(EXERCÍCIOS):
[A] Diga se cada afirmação concorda com o trecho sobre a degustação de shoyu, respondendo sim ou não e citando as palavras do trecho que decidem: (i) Telma Shiraishi foi nomeada Embaixadora da Boa Vontade da Difusão da Culinária Japonesa em 2019; (ii) o Kikkoman Koichuchi é produzido no Brasil; (iii) Renata Mesquita ficou satisfeita com a qualidade das amostras degustadas.
[B] Liste todos os ingredientes do Kikkoman Koichuchi citados no trecho sobre a degustação de shoyu.
[C] Reproduza o trecho sobre a degustação de shoyu entre "Renata Mesquita Repórter" e "das amostras degustadas.", inclusive.

(TRECHO FORNECIDO):
Renata Mesquita Repórter do Paladar e boa de garfo - ou melhor, de hashi -, adora desbravar izakayas e balcões de sushi. Apesar de divertida, achou a degustação um grande desafio. "Ainda preciso provar bons shoyus”, afirmou, já que não se viu satisfeita com qualidade das amostras degustadas.

Telma Shiraishi Chef do restaurante Aizomê, em 2019, foi nomeada Embaixadora da Boa Vontade da Difusão da Culinária Japonesa. Se divertiu durante a degustação de shoyus, mas se sentiu desafiada. "Dez amostras acabam por se tornar uma maratona ao olfato e ao paladar", comenta.

Organização da chef Telma Shiraishi para a degustação de shoyu. Foto: Arquivo pessoal

Yasmin Yonashiro Consultora em Gestão de Serviço em restaurantes japoneses e sommelière de saquês, assina as cartas do Jojo Ramen, Nagayama, entre outros. Já tinha participado de outras degustações de shoyu e sempre acha interessante por conta da “percepção do umami”.

Os shoyus

1º Kikkoman Koichuchi (produzido no Japão)

(R$93,00 ; 1L; na Casa Santa Luzia). Mais claro, numa tonalidade castanho-avermelhada, o produto fisgou os jurados já pelo aroma: complexo, com notas de fermentação natural e caramelo queimado. Na boca, “tem sabor intenso e bem equilibrado entre o dulçor, com um fundinho de café e toffee, e o salgado”, descreveu Renata Mesquita. “Shoyu redondo, com gosto prolongado”, decretou Telma Shiraishi. Ingredientes: soja, trigo, sal, álcool de cereais.

2º Azuma Tradicional

(R$ 22,90; 150 ml; no Koa Food Market). O líquido bem escuro tem aroma leve e discretamente alcoólico. Na boca, “apesar de ser ao mesmo tempo bem salgado e doce, o umami presente ajuda a balancear”, afirma a chef Telma Shiraishi. Segundo os jurados, trata-se de um bom molho de soja para usar na cozinha no dia a dia. Ingredientes: água, sal, açúcar, soja, trigo, álcool etílico, corante caramelo IV processo sulfito-amônia, realçadores de sabor glutamato monossódico, guanilato dissódico e inosinato dissódico, conservador benzoato de sódio e reguladores de acidez carbonato de sódio e ácido láctico.

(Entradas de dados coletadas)

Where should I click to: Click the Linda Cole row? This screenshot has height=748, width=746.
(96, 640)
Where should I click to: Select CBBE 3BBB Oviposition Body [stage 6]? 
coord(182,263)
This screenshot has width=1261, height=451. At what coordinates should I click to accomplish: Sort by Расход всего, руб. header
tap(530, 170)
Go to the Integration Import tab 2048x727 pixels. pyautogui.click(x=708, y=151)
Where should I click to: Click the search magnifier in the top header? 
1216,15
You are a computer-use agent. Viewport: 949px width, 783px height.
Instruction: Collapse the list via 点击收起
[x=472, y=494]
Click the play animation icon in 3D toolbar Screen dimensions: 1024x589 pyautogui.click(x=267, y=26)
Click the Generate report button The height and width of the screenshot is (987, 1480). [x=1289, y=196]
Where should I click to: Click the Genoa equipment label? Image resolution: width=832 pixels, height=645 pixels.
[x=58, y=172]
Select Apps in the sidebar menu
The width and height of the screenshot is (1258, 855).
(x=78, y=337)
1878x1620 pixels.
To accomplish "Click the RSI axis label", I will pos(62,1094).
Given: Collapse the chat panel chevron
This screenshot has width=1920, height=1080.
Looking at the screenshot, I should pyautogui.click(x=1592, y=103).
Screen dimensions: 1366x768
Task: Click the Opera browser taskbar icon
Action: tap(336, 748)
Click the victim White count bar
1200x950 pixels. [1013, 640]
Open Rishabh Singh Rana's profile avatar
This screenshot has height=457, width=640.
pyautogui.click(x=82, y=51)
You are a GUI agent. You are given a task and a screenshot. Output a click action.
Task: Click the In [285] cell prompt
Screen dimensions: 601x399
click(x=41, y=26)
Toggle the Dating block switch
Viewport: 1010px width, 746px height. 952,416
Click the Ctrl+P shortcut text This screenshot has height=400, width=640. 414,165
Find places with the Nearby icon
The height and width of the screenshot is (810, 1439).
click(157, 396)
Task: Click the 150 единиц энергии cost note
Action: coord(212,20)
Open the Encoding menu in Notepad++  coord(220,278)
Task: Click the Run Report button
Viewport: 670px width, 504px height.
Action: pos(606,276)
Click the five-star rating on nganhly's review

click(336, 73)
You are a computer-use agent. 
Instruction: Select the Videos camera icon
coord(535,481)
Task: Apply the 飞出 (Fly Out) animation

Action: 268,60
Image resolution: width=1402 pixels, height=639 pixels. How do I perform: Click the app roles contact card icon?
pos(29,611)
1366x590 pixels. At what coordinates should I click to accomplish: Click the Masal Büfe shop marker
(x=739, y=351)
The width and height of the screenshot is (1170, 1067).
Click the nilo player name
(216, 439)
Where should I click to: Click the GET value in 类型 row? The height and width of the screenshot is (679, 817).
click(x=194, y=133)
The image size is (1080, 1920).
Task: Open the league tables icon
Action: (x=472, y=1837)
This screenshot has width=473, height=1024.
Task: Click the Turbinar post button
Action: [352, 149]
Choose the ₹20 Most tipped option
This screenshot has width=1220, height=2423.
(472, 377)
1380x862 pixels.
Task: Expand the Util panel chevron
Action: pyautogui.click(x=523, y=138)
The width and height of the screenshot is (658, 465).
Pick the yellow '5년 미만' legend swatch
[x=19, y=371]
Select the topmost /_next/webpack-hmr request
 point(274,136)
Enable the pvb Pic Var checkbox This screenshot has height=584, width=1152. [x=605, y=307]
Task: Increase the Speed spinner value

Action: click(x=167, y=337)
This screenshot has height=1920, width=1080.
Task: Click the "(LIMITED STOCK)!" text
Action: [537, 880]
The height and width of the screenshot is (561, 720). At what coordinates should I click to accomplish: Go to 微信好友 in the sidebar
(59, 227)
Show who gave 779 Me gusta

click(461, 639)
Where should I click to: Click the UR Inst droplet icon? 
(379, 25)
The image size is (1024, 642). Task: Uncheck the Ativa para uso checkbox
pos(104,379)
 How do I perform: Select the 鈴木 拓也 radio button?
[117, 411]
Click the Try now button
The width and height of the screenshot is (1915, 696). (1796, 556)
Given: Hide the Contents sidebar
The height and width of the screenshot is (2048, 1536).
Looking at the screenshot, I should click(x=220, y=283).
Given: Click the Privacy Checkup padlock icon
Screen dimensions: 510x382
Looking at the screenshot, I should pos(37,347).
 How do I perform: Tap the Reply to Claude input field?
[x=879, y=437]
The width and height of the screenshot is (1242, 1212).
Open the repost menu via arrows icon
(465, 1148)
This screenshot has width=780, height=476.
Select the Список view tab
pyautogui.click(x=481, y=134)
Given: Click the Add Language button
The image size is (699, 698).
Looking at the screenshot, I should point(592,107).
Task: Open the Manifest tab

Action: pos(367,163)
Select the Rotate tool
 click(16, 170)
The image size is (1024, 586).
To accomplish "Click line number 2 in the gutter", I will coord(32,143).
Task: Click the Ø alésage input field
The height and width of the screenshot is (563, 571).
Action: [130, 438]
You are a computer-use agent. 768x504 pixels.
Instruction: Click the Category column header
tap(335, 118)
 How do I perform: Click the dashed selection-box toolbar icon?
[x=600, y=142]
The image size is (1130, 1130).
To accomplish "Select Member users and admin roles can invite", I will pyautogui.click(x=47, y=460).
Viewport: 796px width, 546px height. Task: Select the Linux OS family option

(RESPOSTAS):
[A]
(i) Sim: "em 2019, foi nomeada Embaixadora da Boa Vontade da Difusão da Culinária Japonesa".
(ii) Não: "(produzido no Japão)".
(iii) Não: "não se viu satisfeita com qualidade das amostras degustadas".

[B] soja, trigo, sal, álcool de cereais

[C]
Renata Mesquita Repórter do Paladar e boa de garfo - ou melhor, de hashi -, adora desbravar izakayas e balcões de sushi. Apesar de divertida, achou a degustação um grande desafio. "Ainda preciso provar bons shoyus”, afirmou, já que não se viu satisfeita com qualidade das amostras degustadas.